FEYERABEND ET TRANS-PLURALISME

Cette idée de trans-pluralisme a toujours été la mienne depuis que j’ai lu les remarques de Feyerabend sur Hegel, en 1972 (j’avais 18 ans). J’étais déjà en faveur du pluralisme épistémologique et ontologique grâce à ma lecture de Nietzsche, et je recherchais une façon contemporaine de formuler cette idée, dans une terminologie compatible avec la philosophie analytique hégémonique dans mon environnement intellectuel.

La découverte des écrits du philosophe des sciences Paul Feyerabend a été décisif pour moi à cet égard.
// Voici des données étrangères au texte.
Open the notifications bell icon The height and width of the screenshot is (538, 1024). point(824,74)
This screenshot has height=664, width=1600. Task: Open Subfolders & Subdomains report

J’ai été frappé par sa façon de lire Hegel comme penseur pluraliste et par le rapport qu’il établissait entre la pensée de Hegel et celle d’Ernst Mach, sous le nom d’une « méthodologie générale ». Feyerabend ouvrait la perspective d’un hégélianisme généralisé comme philosophie sous-jacente de la science qui se fait, en opposition avec les positivismes qui donnaient une image stérilisée de la science déjà faite. Selon lui, cet hégélianisme généralisé était le moteur heuristique de la découverte scientifique.

C’est cette idée qui m’a amené à lire Deleuze (en 1978), et à le penser contre lui-même. Je n’ai jamais été convaincu par sa lecture de Hegel, qui figure dans son système comme un personnage conceptuel répulsif. Deleuze voit la pensée hégélienne comme un pluralisme raté, trop abstrait pour exprimer les multiplicités, les incommensurabilités, les processus et les mouvements à l’état pur. Hegel, à ses yeux, articulait une caricature du pluralisme, une pensée sur-codée par l’hégémonie du négatif et de la téléologie. Au lieu de proposer une lecture ouverte, dé-centré et pluraliste de Hegel, comme le fait Feyerabend, Deleuze a préféré ignorer le mouvement heuristique de la pensée hégélienne et de la voir comme un système négativiste figé.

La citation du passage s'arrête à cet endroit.